It's almost too convenient.

Yes, Gmail went down briefly this afternoon, along with Google+ and a handful of the company's web services, sparking a mad race to make the funniest joke about it on Twitter.

However, Google may have inadvertently made the funniest joke about it themselves. At roughly the same time Gmail and G+ users lost service, Google's Site Reliability Engineering team began a Reddit AMA, or "Ask Me Anything," session soliciting Reddit users to ask the company any question they wanted. The AMA appears to have been posted at 2:05 p.m. eastern time. A Google app status post claims the Gmail issues were first reported at 2:12 p.m. eastern time.

And although the Google Site Reliability Engineering team directed Reddit users to keep up with the Gmail outage on the Google App status page, Reddit users had their fun, pointing out the irony and asking what they do in the event of a Gmail outage like the one they were living through at the moment.

At the time this was posted, only one member of the team responded to a question about the Gmail outage. When a user asked "How do you coordinate a response to something like a GMail outage without email?" The Googler, identified as Marc Alvidrez, SRE TLM (Tech Lead Manager) from Mountain View working on Social, Ads and infra, responded:

SRE is all about having backup systems with as few dependencies as possible. :-)

UPDATE: Now that the outage appears to have been fixed, it looks like Google's SRE team is more open to talking about it. Shortly after I published this, another member of Google's SRE team answered a question about the fallout from an outage like this, and suggested that the team stil uses pagers.
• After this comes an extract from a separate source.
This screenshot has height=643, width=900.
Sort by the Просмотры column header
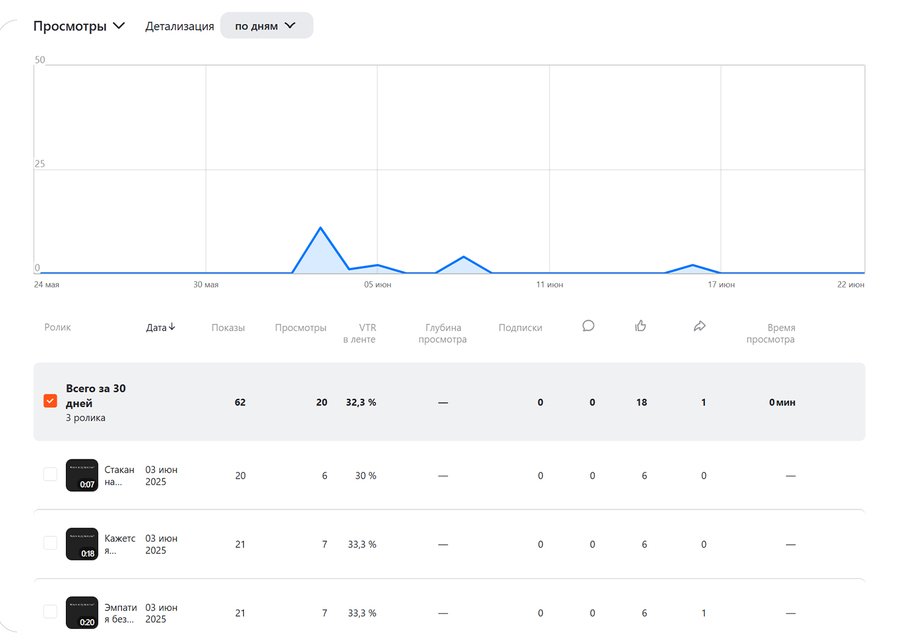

When an issue may be occurring, an automatic alert system will ring someone’s pager (hopefully not mine!). Nearly all of our problems are caused by changes to our systems (either human or automated), so the first step is playing the "what is different game."

I'm still not sure she wasn't using the term "pager" as a way to suggest an app on their smartphones or something, because I just have trouble believing that Google employees are using pagers.